El político, el médico, el profesor, el funcionario público, vive y practica su profesión capitalísticamente, pero se niega a aceptarlo y reclama que a su oficio se le siga otorgando un estatuto especial, de reconocimiento valórico, de “veneración y piadoso respeto”, según las palabras de Marx. Estatuto especial que a la postre ellos mismos emplean y reducen subrepticiamente a elemento de negociación mercantil.

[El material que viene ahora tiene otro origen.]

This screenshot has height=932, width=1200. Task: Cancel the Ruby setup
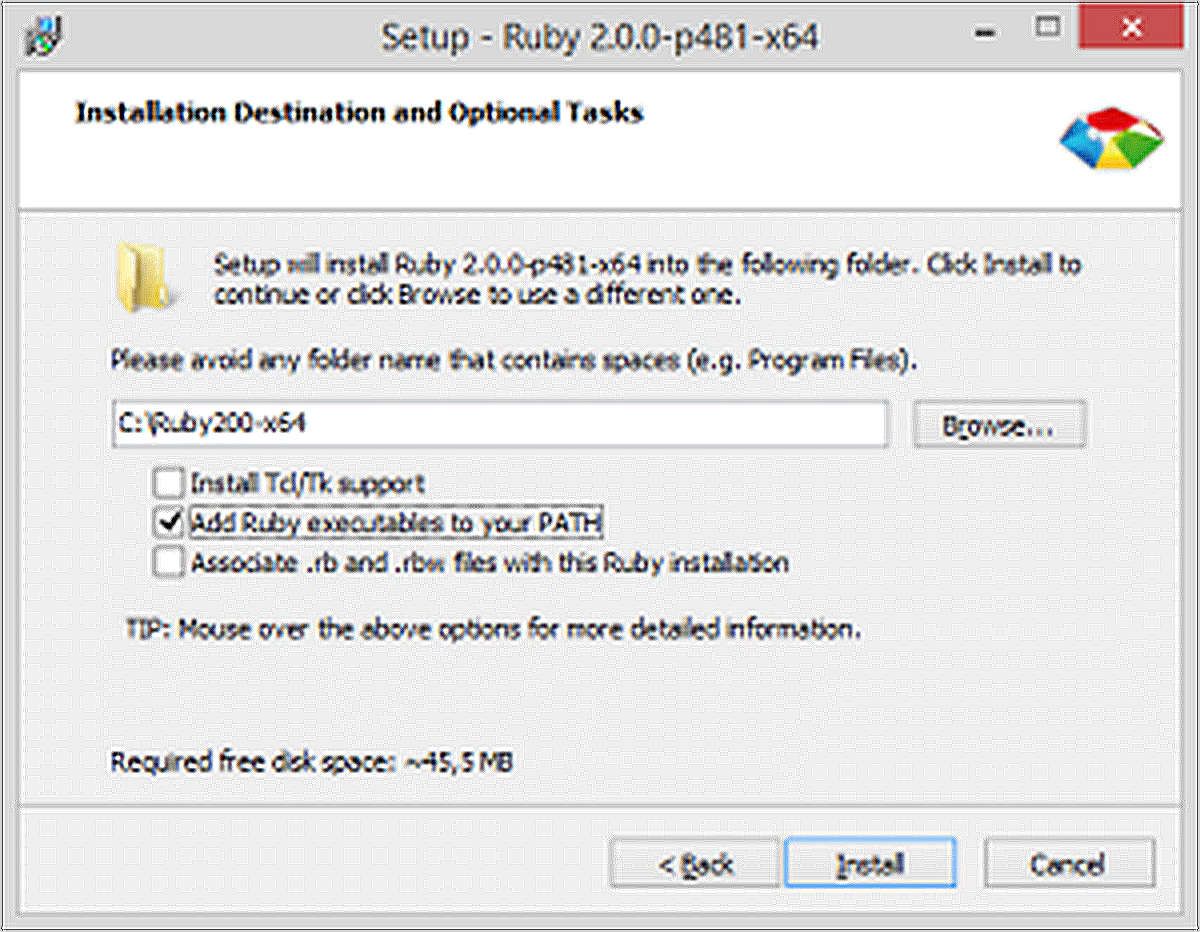pyautogui.click(x=1069, y=863)
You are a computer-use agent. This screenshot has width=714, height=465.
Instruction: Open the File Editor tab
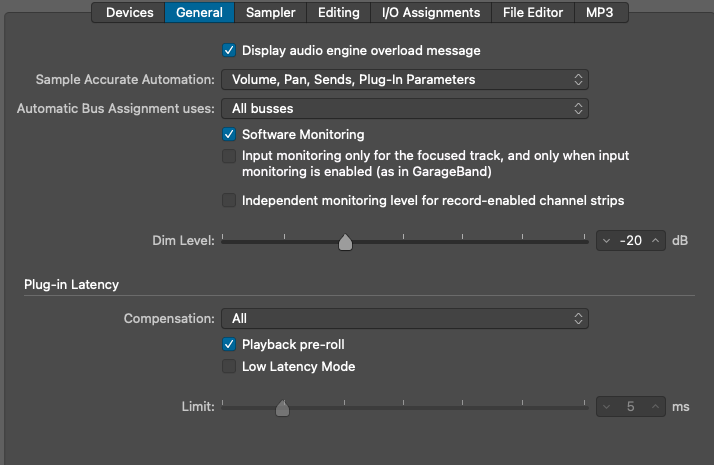pos(533,13)
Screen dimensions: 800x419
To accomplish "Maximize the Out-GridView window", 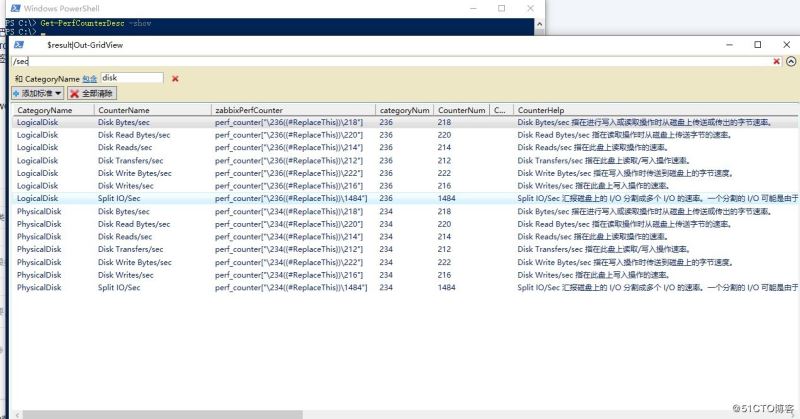I will coord(757,45).
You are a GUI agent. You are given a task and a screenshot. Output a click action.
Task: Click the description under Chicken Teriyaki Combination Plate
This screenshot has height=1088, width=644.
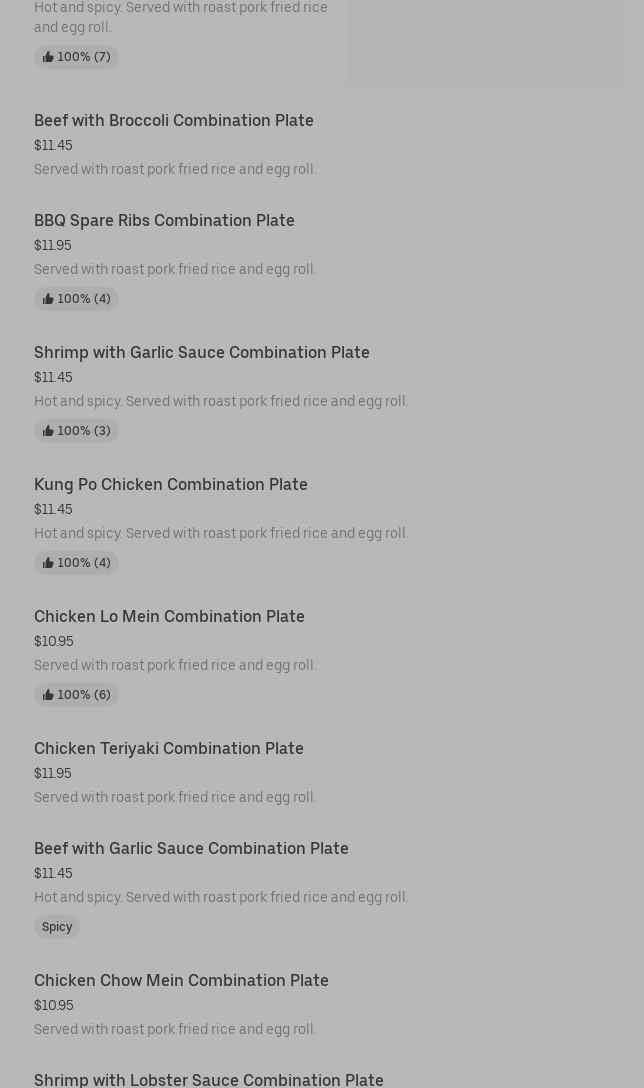pyautogui.click(x=175, y=797)
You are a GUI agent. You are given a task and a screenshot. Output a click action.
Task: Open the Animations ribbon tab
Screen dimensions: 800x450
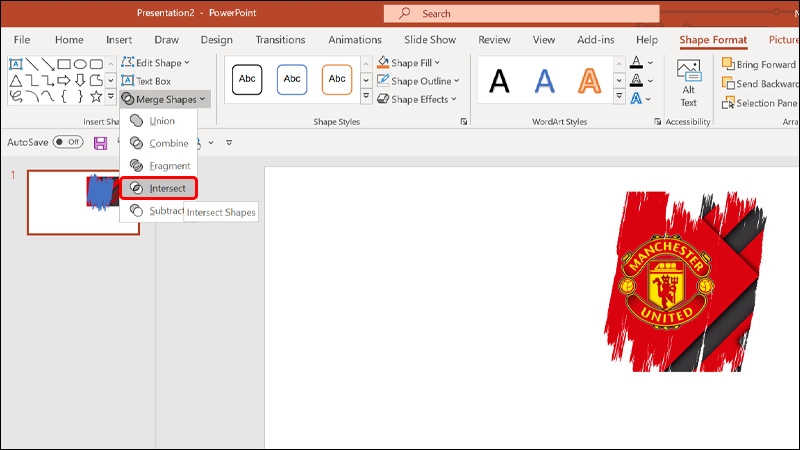tap(355, 40)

La falta de transparencia, la falta de ética social que encierran estos comportamientos se relaciona a dos cuestiones. Los cuerpos o gremios que agrupan a estos oficios, de un lado, se sienten “propietarios” de funciones públicas y en nombre de esa “propiedad” buscan beneficios privados y, de otro lado, la formulación de sus intereses y demandas están plenamente inmersas – y con toda legitimidad – en las lógicas de una existencia moderna, típicamente capitalista; no obstante, discursiva y empíricamente se resisten a que esas mismas lógicas les sean exigidas en el cumplimiento de sus actividades.

Sinceramiento valórico

De las experiencias acumuladas en los últimos meses y que han obligado a la sociedad chilena a auto evaluar su transparencia, su probidad y su ética social, debería colegirse una gran propuesta sintetizadora: la sociedad chilena debe sincerar sus valores y pautas conductuales, debe proponerse reconstruir una cultura valórica acorde a la secularización de las relaciones que establece y con las que convive a diario. Debe reconocer que muchos de los discursos valóricos tradicionales son un auto engaño y que no es una inmoralidad ni una sinvergüenzura el pretender obtener el máximo de ganancias materiales ejercitando eficaz y eficientemente una profesión y que sí lo es ocultar esa pretensión tras discursos mentirosamente altruistas.